Telecom innovations have delivered Americans on-demand access to everything from music and television programs, giving them opportunities to video-chat with friends and family near and far, and ushering in the ability to meet with distant colleagues without the hassle of travel. At Penn Medicine, these same technologies have brought a new era of improved care at the hospital bedside, during outpatient visits, and even when patients are at home.
The new Penn Medicine Center for Connected Care centralizes the health system’s telemedicine activities including its almost 15-year-old Penn E-lert eICU for the critically ill, a tele-homecare service for the chronically ill, as well as a telemedicine service linking obstetricians to trauma surgeons caring for critically injured pregnant women, and a tele-urgent care service which eliminates the need for physical visits in some cases. The center addresses the ever-growing demand for easily accessible telehealth services. Located at Penn Medicine Rittenhouse in center city Philadelphia, it is the largest telehealth center in the region and one of the largest telehealth hubs in the country. Its 50 full-time employees work together to support patients 24/7 as well other Penn Medicine staff in a variety of settings across Pennsylvania, New Jersey, and Delaware.
Penn Medicine also provides an array of telemedical specialty services in fields such as transplant services, dermatology, ophthalmology, radiology, adolescent and young adult medicine, sleep medicine, and complex neurological conditions to patients at a regional, national, and international level. Other telemedical specialty services include post-operative surgical visits in various specialties as well as hematology oncology consultations and veteran’s mental health services. An additional suite of programs provide specialized, academic medical center-based services to patients who live outside Penn Medicine’s typical service region. For example, a telegenetics program through Penn’s Abramson Cancer Center provides genetic counseling for patients living with, or at-risk of inherited conditions via remote video conferencing.
Penn Medicine was one of the first healthcare systems to invest in telemedicine when the Penn E-lert eICU was first launched. The electronic intensive care unit, then only a budding concept in healthcare, was designed to serve as a complement to traditional care at the bedside. It provides 24/7 coverage for the most vulnerable patients by using two-way video and audio technology to monitor patients who are, for instance, at risk of falls or sepsis, and alerts for on-site providers to act fast when help is needed. For instance, teleintensive care has been shown to reduce both mortality and the length of hospital stays for intensive-care patients.

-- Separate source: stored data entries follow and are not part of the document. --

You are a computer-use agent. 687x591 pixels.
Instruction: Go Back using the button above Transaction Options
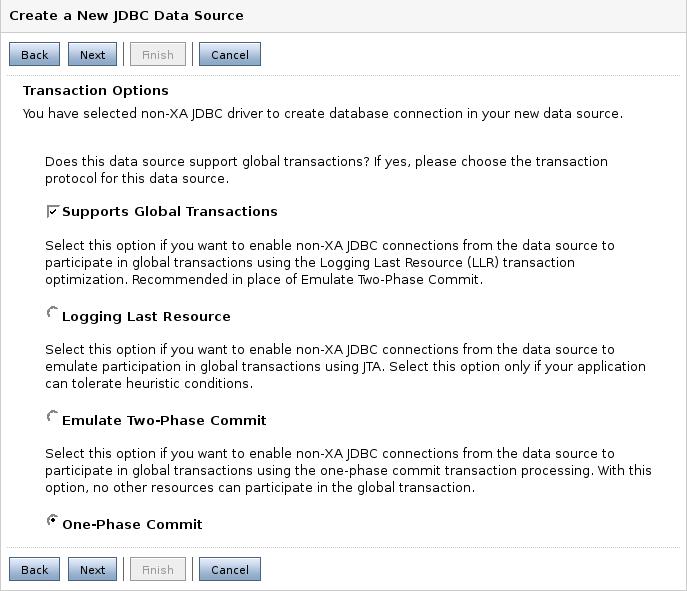click(35, 54)
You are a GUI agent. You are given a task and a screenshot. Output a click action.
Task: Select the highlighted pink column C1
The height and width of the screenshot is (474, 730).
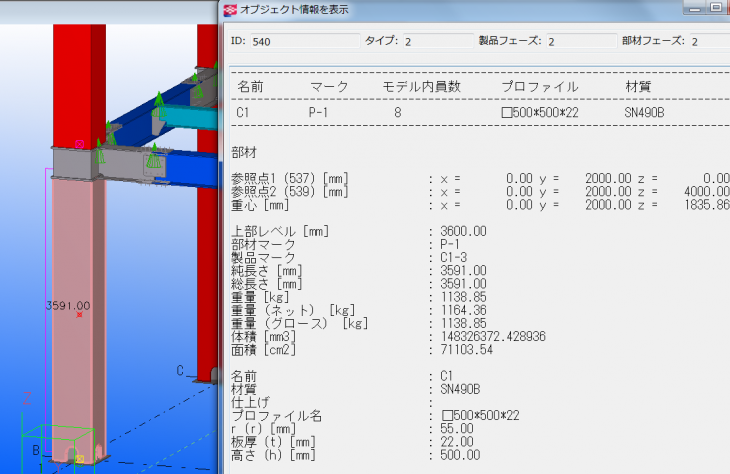point(79,260)
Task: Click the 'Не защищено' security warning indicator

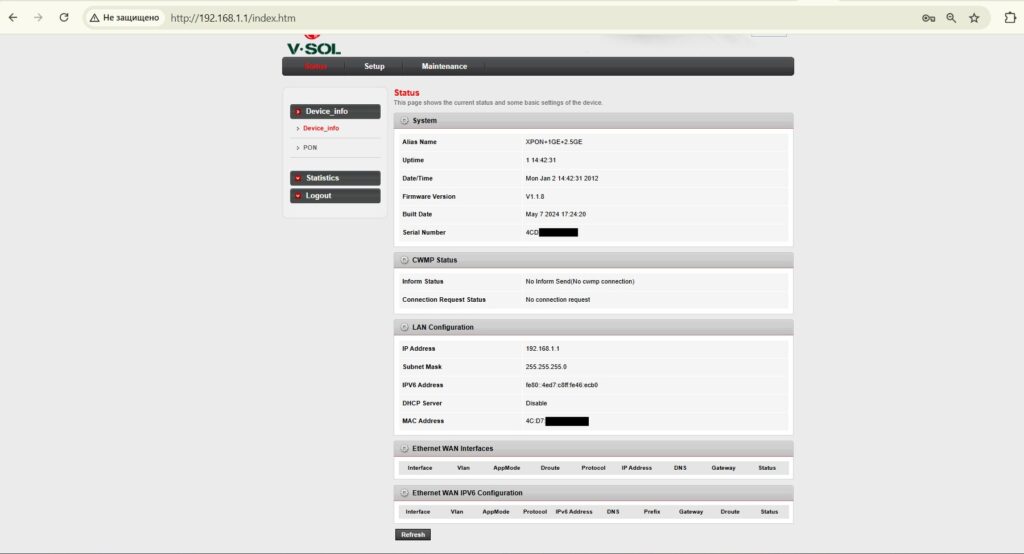Action: (125, 18)
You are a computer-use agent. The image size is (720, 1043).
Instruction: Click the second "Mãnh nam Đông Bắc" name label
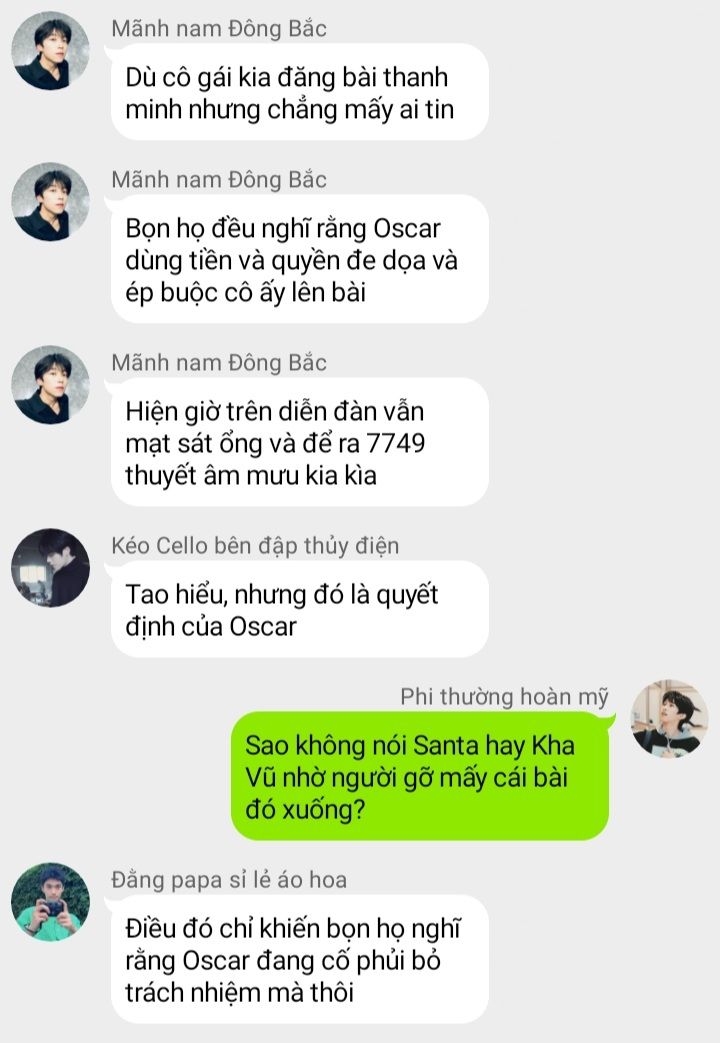coord(219,180)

A teletrauma program links a diverse team of specialty providers when every minute counts for patients who’ve suffered critical injuries. “The teleICU allows us to connect to top experts without having to have a patient physically moved to another location, and the availability of tele-obstetric services is a potentially lifesaving approach that we believe is absolutely necessary for our patients,” said John R. Gallagher, MSN, RN, the Trauma program manager for the division of Traumatology, Surgical Critical Care and Emergency Surgery at Penn Presbyterian Medical Center.
The newly launched Center for Connected Care also houses the Home Telehealth program, which provides post-hospitalization remote monitoring for more than 160 patients each month in their homes. Often, this work employs a concept known as “automated hovering,” which combines new technologies such as wireless devices that can track patients’ vital signs and other indicators with new reimbursement strategies that hold providers more accountable for keeping recently hospitalized patients from being readmitted. This program has successfully reduced readmissions by 35% in a medically complex patient population. Penn Medicine’s own employees benefit from the Center’s expertise, through the FirstCall program, which offers on-demand urgent care and scheduling for employees throughout Penn Medicine 24 hours a day, 7 days a week.
Telemedicine has also enhanced outpatient care and provided a more seamless experience for patients who must travel to Philadelphia for specialty care. Cancer patients preparing for bone marrow transplants, for example, are able to meet with their local physician at one of Penn Medicine’s regional entities and video-conference with the ‘remotely’ located transplant physician who will oversee their care at the Hospital of the University of Pennsylvania. These types of programs empower patients and caregivers to share in the decision-making process and actively engage with their care team while eliminating some of the obstacles associated with travel.